* What is expected
Each entry should be written out again exactly, so that nothing is lost.

Segment Start: Information shown

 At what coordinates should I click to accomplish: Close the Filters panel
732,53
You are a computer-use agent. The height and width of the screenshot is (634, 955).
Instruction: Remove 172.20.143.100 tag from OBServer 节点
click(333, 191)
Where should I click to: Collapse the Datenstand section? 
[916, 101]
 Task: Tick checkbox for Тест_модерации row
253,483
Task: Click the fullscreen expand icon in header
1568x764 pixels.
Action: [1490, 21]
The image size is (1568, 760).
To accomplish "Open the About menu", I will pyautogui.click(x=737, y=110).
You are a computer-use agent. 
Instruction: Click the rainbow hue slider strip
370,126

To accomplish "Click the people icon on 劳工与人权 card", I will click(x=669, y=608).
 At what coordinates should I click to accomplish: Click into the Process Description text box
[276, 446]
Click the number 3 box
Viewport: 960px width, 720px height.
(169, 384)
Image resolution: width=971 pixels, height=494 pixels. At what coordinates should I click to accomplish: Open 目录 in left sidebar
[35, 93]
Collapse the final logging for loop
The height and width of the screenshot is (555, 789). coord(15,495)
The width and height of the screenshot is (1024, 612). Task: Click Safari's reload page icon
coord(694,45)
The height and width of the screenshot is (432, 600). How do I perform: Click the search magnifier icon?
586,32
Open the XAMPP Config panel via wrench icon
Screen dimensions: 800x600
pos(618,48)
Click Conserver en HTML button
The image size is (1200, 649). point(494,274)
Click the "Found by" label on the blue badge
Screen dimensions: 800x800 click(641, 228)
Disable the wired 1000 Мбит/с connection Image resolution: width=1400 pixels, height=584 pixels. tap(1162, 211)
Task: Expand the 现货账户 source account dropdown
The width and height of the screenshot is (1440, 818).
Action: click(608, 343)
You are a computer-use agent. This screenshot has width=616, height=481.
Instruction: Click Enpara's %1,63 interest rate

Segment End: Information shown

* Answer to this exercise
 At what coordinates should I click to accomplish: Close the Filters panel
732,53
You are a computer-use agent. The height and width of the screenshot is (634, 955).
Instruction: Remove 172.20.143.100 tag from OBServer 节点
click(333, 191)
Where should I click to: Collapse the Datenstand section? 
[916, 101]
 Task: Tick checkbox for Тест_модерации row
253,483
Task: Click the fullscreen expand icon in header
1568x764 pixels.
Action: [1490, 21]
The image size is (1568, 760).
To accomplish "Open the About menu", I will pyautogui.click(x=737, y=110).
You are a computer-use agent. 
Instruction: Click the rainbow hue slider strip
370,126

To accomplish "Click the people icon on 劳工与人权 card", I will click(x=669, y=608).
 At what coordinates should I click to accomplish: Click into the Process Description text box
[276, 446]
Click the number 3 box
Viewport: 960px width, 720px height.
(169, 384)
Image resolution: width=971 pixels, height=494 pixels. At what coordinates should I click to accomplish: Open 目录 in left sidebar
[35, 93]
Collapse the final logging for loop
The height and width of the screenshot is (555, 789). coord(15,495)
The width and height of the screenshot is (1024, 612). Task: Click Safari's reload page icon
coord(694,45)
The height and width of the screenshot is (432, 600). How do I perform: Click the search magnifier icon?
586,32
Open the XAMPP Config panel via wrench icon
Screen dimensions: 800x600
pos(618,48)
Click Conserver en HTML button
The image size is (1200, 649). point(494,274)
Click the "Found by" label on the blue badge
Screen dimensions: 800x800 click(641, 228)
Disable the wired 1000 Мбит/с connection Image resolution: width=1400 pixels, height=584 pixels. tap(1162, 211)
Task: Expand the 现货账户 source account dropdown
The width and height of the screenshot is (1440, 818).
Action: click(608, 343)
You are a computer-use agent. This screenshot has width=616, height=481.
Instruction: Click Enpara's %1,63 interest rate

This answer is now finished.